Novel substituted 1,4-anthracenediones with antitumor activity directly induce permeability transition in isolated mitochondria
- Authors:
- Published online on: November 1, 2007 https://doi.org/10.3892/ijo.31.5.1231
- Pages: 1231-1241
Metrics: Total
Views: 0 (Spandidos Publications: | PMC Statistics: )

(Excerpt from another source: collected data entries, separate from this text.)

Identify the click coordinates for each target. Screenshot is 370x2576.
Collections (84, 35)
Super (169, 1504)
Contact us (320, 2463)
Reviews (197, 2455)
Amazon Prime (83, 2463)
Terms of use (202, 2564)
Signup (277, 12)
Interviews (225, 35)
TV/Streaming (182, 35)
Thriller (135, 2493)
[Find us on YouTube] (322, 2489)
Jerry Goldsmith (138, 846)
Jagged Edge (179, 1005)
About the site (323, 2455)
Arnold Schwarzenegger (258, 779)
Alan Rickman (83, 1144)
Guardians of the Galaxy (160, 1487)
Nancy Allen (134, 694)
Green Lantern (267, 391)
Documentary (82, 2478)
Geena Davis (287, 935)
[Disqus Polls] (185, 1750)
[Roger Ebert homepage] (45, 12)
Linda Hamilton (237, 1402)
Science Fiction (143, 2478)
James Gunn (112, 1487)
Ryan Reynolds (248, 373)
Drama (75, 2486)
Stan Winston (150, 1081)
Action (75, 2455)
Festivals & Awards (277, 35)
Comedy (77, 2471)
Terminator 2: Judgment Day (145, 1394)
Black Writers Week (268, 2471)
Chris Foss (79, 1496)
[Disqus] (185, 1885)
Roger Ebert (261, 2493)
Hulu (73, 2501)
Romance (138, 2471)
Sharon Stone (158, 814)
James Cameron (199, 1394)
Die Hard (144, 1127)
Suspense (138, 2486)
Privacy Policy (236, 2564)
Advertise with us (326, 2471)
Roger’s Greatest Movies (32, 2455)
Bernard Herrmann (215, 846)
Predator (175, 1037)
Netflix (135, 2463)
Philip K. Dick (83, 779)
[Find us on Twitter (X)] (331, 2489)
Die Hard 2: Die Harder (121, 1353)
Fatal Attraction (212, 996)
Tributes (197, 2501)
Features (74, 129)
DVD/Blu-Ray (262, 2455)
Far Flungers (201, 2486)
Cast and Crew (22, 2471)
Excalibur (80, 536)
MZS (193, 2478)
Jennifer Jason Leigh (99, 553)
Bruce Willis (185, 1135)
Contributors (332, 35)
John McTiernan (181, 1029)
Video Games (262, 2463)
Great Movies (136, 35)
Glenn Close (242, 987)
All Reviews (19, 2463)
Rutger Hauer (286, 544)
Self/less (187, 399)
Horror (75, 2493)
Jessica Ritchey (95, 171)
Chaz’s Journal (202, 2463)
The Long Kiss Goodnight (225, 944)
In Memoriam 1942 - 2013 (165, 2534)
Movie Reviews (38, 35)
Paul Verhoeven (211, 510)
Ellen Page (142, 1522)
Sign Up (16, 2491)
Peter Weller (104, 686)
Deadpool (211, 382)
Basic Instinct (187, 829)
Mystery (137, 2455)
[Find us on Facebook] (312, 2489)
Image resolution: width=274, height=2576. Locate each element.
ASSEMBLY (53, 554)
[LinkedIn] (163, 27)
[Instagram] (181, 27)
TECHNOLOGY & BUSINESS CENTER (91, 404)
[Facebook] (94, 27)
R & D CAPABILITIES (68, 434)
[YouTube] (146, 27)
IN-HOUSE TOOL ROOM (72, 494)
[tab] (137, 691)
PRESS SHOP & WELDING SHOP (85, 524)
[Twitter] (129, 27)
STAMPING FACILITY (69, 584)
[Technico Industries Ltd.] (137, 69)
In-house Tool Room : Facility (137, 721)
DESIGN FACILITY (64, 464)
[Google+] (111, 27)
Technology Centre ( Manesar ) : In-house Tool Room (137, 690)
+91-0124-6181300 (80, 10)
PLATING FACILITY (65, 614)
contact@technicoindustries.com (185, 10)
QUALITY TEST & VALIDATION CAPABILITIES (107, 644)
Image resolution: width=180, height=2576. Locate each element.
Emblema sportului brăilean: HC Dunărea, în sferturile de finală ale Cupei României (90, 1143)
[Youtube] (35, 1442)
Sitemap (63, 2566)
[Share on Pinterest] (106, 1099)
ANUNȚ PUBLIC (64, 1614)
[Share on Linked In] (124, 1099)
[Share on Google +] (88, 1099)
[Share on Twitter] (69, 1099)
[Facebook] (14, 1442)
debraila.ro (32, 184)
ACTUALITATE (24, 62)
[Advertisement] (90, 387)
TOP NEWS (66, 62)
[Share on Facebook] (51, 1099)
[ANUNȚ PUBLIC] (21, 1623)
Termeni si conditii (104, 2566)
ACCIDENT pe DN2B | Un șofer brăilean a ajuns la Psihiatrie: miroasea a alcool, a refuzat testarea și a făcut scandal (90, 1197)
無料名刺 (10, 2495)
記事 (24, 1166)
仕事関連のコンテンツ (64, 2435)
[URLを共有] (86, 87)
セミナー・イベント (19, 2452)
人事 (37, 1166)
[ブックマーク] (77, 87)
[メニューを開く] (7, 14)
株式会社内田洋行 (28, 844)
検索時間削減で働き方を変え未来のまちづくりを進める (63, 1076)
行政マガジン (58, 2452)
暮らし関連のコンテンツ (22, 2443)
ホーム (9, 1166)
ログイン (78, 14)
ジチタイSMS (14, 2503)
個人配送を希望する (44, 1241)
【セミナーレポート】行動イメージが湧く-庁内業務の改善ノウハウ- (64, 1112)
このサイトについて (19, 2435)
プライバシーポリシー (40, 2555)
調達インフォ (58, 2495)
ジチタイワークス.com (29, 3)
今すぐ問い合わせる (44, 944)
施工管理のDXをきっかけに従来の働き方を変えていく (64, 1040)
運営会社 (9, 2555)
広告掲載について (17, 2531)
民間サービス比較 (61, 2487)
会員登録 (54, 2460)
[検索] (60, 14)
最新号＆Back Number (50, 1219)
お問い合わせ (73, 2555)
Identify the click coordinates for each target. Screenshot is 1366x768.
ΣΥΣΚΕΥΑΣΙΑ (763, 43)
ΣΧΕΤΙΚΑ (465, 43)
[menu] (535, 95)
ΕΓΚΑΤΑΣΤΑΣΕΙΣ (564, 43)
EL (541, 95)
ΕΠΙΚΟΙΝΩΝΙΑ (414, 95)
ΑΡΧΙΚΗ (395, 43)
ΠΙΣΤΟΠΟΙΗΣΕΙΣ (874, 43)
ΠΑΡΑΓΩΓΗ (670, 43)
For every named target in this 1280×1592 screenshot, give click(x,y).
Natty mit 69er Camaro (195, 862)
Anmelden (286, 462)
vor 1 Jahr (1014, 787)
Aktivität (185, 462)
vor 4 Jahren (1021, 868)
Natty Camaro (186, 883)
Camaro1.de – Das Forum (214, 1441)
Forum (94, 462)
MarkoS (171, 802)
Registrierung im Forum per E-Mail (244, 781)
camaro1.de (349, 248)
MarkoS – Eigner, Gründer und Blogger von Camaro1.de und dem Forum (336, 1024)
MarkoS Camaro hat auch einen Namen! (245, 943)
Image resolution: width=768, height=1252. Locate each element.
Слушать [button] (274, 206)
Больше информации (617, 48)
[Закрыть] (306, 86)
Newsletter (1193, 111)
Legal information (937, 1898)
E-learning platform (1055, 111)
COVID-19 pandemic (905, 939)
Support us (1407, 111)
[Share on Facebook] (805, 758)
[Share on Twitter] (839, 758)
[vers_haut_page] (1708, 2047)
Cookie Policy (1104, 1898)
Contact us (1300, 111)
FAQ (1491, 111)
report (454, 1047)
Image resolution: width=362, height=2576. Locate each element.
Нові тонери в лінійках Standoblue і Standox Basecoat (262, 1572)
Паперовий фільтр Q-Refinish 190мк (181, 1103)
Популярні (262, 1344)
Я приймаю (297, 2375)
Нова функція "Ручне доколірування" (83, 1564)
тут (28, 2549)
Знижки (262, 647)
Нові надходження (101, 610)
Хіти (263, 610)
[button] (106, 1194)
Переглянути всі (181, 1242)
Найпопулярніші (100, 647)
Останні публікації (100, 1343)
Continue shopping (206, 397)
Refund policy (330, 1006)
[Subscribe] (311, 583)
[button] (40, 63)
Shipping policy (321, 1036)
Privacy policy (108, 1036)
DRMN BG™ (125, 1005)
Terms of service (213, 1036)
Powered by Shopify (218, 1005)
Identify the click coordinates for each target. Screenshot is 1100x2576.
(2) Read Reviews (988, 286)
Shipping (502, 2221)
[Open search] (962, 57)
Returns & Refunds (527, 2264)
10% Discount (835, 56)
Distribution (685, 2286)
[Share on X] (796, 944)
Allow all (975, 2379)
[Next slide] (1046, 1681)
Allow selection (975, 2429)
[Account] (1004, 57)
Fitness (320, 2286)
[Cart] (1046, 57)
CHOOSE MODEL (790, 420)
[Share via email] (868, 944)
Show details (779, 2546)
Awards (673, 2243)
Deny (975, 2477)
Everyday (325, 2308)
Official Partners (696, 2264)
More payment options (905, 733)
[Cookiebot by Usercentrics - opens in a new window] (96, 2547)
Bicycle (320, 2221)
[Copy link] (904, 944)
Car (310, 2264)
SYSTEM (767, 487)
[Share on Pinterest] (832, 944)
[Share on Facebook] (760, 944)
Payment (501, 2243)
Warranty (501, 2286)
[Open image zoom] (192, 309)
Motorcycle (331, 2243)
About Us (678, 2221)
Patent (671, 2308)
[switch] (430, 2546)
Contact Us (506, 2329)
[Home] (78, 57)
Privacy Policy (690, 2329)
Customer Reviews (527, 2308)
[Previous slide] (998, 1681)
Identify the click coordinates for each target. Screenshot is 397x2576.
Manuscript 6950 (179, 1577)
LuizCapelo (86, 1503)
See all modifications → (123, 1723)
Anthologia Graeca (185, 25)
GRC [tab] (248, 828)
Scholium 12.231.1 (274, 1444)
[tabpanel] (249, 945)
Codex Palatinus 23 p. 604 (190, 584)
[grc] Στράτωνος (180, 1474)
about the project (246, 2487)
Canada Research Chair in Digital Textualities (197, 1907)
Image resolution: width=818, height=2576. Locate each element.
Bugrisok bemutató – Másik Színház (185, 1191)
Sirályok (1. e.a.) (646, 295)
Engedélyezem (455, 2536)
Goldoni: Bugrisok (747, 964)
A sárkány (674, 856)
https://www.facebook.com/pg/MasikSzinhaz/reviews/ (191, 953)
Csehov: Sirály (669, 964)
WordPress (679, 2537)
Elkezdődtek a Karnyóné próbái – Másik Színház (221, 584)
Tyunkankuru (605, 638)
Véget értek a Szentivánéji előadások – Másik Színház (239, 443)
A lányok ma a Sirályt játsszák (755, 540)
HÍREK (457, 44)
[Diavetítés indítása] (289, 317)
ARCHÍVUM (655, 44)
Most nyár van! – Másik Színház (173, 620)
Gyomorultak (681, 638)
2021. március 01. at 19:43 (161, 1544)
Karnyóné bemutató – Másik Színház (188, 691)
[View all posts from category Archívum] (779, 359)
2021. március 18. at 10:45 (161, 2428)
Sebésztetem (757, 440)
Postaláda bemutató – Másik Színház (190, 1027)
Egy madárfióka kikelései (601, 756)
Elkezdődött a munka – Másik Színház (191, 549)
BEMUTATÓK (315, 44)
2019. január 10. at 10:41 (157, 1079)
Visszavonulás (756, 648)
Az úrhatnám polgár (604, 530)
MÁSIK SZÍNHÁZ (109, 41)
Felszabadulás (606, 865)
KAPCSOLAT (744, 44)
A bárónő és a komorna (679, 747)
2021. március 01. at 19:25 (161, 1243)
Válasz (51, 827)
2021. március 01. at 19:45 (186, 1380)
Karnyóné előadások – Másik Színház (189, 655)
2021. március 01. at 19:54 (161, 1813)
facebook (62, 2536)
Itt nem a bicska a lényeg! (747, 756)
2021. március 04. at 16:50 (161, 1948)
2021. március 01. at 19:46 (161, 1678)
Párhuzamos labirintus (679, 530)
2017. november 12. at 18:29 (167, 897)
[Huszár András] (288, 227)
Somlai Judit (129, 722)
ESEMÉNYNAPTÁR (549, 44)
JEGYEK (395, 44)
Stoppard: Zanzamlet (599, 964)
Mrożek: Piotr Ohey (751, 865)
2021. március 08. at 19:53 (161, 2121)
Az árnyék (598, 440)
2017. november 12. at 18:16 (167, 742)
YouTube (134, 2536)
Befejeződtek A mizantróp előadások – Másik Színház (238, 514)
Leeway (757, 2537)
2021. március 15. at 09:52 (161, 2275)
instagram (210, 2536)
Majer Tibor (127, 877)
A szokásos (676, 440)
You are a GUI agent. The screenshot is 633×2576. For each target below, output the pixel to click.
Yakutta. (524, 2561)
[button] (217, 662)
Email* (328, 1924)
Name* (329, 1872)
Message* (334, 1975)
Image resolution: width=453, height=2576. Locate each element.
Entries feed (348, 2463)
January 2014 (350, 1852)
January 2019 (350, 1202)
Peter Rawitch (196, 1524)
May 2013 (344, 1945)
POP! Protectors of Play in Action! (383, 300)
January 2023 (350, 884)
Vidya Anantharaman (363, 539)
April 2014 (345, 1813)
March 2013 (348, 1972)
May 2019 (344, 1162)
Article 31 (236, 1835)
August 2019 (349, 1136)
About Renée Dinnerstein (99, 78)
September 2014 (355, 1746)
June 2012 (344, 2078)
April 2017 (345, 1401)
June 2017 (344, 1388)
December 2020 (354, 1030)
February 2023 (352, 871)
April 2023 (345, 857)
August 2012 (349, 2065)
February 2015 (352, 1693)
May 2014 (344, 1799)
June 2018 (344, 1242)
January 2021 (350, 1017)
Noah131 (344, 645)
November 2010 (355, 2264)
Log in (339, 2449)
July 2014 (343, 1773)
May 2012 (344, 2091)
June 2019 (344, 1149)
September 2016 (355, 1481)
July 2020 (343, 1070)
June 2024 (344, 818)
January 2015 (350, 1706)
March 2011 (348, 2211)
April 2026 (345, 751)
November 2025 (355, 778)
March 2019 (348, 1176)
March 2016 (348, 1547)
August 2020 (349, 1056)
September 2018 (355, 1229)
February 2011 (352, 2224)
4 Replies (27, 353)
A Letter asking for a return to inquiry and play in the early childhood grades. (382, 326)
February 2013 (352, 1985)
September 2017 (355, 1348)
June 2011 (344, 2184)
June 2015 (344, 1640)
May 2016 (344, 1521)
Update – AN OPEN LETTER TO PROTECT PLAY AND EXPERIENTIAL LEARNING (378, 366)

Total PDF Downloads: 0 (Spandidos Publications: | PMC Statistics: )
Abstract
Synthetic analogs of 1,4-anthraquinone (AQ code number), which block nucleoside transport, decrease DNA, RNA and protein syntheses, trigger cytochrome c release without caspase activation, induce apoptotic DNA fragmentation and inhibit the proliferation of wild-type and multidrug resistant tumor cells in the nM range in vitro, rapidly cause the collapse of mitochondrial transmembrane potential in cell and cell-free systems. Because mitochondrial permeability transition (MPT) requires more than depolarization to occur, antitumor AQs were tested for their ability to directly trigger specific markers of MPT in isolated mitochondria. In contrast to a spectrum of conventional anticancer drugs that are inactive, various AQs interact with isolated mitochondria in a concentration- and time-dependent manner to rapidly cause large amplitude swelling and Ca2+ release in relation with their effectiveness against L1210, HL-60 and LL/2 tumor cells in vitro. Indeed, the lead antitumor AQ8, AQ9 and AQ17 are also the most effective inducers of MPT in isolated mitochondria, whereas all AQ derivatives devoid of anti-proliferative activity also fail to trigger mitochondrial swelling and Ca2+ release. Moreover, the ability of 4 µM AQ17 to maximally induce mitochondrial swelling and Ca2+ release within 15 min is similar to that of classic MPT-inducing agents, such as 5 µg/ml alamethicin, 200 µM atractyloside, 5 µM phenylarsine oxide, 100 µM arsenic trioxide and a 100 µM Ca2+ overload. Interestingly, AQ17 requires a priming concentration of 20 µM Ca2+ to trigger mitochondrial swelling and Ca2+ release and these 0.1 µM ruthenium red-sensitive MPT events are abolished by 1 µM cyclosporin A, 2 mM ADP and 20 µM bongkrekic acid, which block components of the permeability transition pore (PTP), and also inhibited by 50-100 µM of various ubiquinones, which interact with the quinone binding site of the PTP and raise the Ca2+ load required for PTP opening. Hence, antitumor AQs that target isolated mitochondria and trigger MPT might directly interact with components of the PTP to induce conformational changes that increase its Ca2+ sensitivity and transition from the closed to the open state.